Лазарский крикнул по–русски:
— Фрид, щенок! Ты, кажется, собираешься сознаться в подделке? В подделке и надругательстве над покойниками! Я же сразу понял, что это ты!
Он–то хотел бы судить Фрида за подделку, обман, кражу. Но юрист сказал, что посмертный образ актера никому не принадлежит. Никто не может унаследовать прав на лицо. И подделки тут нет. Если бы в титрах значилось «режиссер такой–то», тогда — другое дело. Но, поскольку никакого чужого имени не значится, то нет и состава преступления. А вот оспорить авторское право — пожалуйста. Тогда и отсутствие имени режиссера только на руку. Тут и пошли в ход папины раскадровки и заявки.
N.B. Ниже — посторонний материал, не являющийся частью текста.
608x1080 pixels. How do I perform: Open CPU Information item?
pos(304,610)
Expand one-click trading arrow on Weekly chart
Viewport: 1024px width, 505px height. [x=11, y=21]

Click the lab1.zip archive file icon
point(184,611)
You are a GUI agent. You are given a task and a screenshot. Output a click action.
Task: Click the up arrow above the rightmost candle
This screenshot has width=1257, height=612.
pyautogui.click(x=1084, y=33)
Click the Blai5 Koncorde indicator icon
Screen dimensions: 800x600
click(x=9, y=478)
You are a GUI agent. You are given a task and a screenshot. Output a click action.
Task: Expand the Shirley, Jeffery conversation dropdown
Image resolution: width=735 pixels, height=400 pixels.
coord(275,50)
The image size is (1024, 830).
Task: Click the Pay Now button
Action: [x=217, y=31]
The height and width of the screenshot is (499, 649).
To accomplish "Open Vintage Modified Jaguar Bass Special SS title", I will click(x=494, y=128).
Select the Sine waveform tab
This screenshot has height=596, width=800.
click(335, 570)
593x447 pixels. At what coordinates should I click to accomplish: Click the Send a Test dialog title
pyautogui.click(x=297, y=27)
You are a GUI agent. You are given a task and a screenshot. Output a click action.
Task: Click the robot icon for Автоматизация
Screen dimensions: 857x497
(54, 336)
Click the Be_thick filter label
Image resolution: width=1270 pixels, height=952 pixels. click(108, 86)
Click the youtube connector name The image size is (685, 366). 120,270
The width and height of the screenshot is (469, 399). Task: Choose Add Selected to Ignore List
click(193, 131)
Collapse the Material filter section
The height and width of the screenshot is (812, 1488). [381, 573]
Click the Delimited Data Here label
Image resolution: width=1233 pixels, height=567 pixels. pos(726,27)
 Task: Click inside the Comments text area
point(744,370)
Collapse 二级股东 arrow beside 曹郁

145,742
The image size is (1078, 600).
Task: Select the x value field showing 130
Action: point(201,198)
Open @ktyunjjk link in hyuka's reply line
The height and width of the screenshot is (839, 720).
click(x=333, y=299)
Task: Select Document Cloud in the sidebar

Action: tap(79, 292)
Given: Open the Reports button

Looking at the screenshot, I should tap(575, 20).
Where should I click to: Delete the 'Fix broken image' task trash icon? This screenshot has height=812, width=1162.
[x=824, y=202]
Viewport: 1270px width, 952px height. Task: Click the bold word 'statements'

Судья застучал молотком, призывая истца к порядку. Пальцы секретарей вопросительно повисли в воздухе. Переводчица спохватилась, тряхнула локонами, перевела русскую тираду, и они снова застучли по клавишам. Судье не понравился выкрик истца. Подделка — это подделка. Авторские права — это авторские права. Разные обвинения.
— Ответчик, встаньте. Вы признаете, что подделали на компьютере фильм Евгения Лазарского?
— Ничего я не подделывал. Если вы обратили внимание, даже истец признает тот факт, что я обладаю собственным режиссерским стилем, отличным от стиля Евгения Лазарского. Я создал оригинальное произведение. Это мой фильм, понимаете?
Нет, судья не понимал. Когда–то американцы достали советский фильм, перемонтировали и выдали за свой. Досняли вместо комсомолок с горящими глазами голливудских старлеток с сиськами. Значит, этот Фрид нашел пленку и доснял сцены с Таисией, Цуриэлем и Талилой? Вполне возможно. Свидетель защиты, а скорее, соучастник, Авраам Чистопольский — профессиональный кинооператор.
— Ответчик, ответьте суду, можете ли вы доказать, что сцены с участием Цурило, Ротштейн и Таисией Фрид не были досняты вами в Израиле и вставлены в оригинальный материал Евгения Лазарского?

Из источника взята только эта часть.